> [Exercise instructions] Produce a word-for-word copy of the lines from the one that contains "Where should I" to the final line of the data below, with all pictures dropped.

> [Supplied records]
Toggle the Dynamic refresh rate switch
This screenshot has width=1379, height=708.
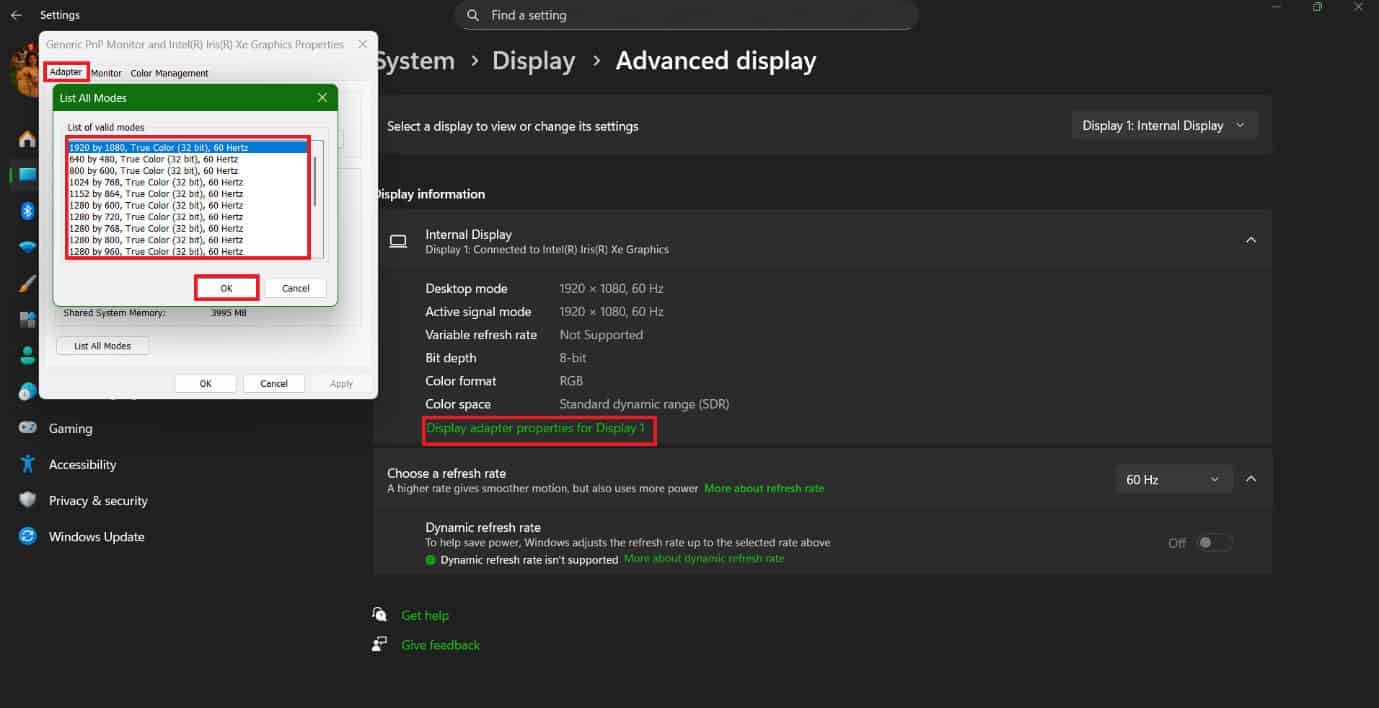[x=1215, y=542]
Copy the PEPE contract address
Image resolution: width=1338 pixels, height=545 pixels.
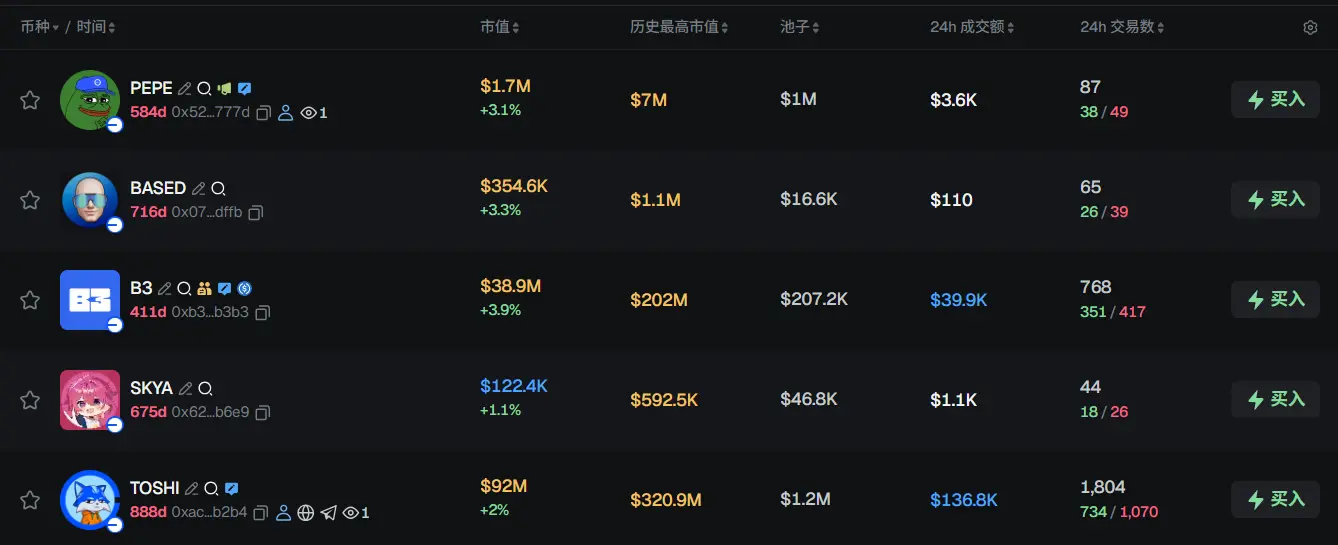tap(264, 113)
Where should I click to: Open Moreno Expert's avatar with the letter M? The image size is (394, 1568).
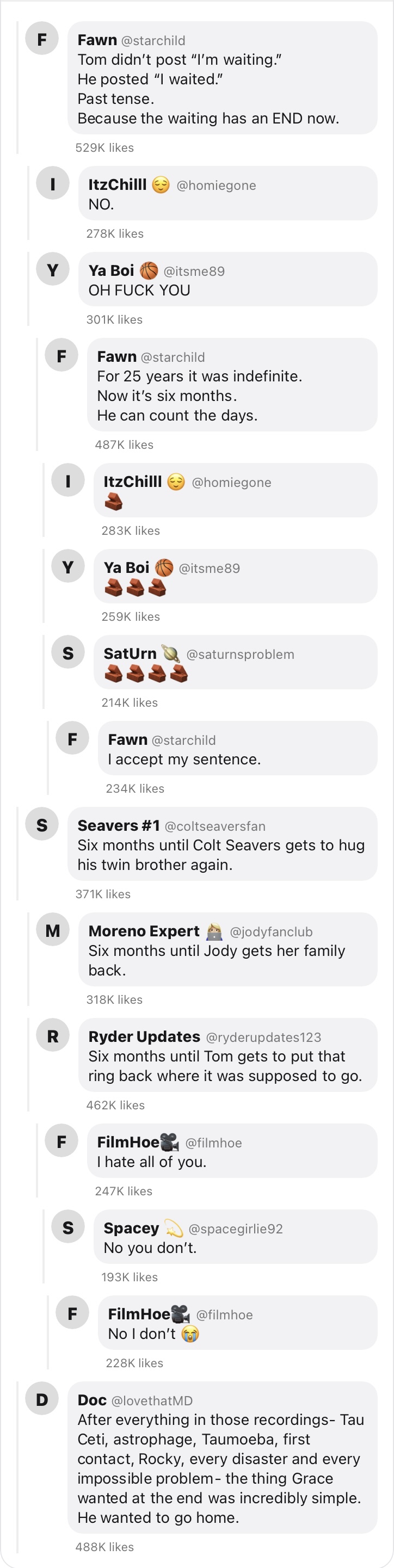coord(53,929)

> [Output for this exercise]
Where should I click to: Open Moreno Expert's avatar with the letter M? The image size is (394, 1568).
coord(53,929)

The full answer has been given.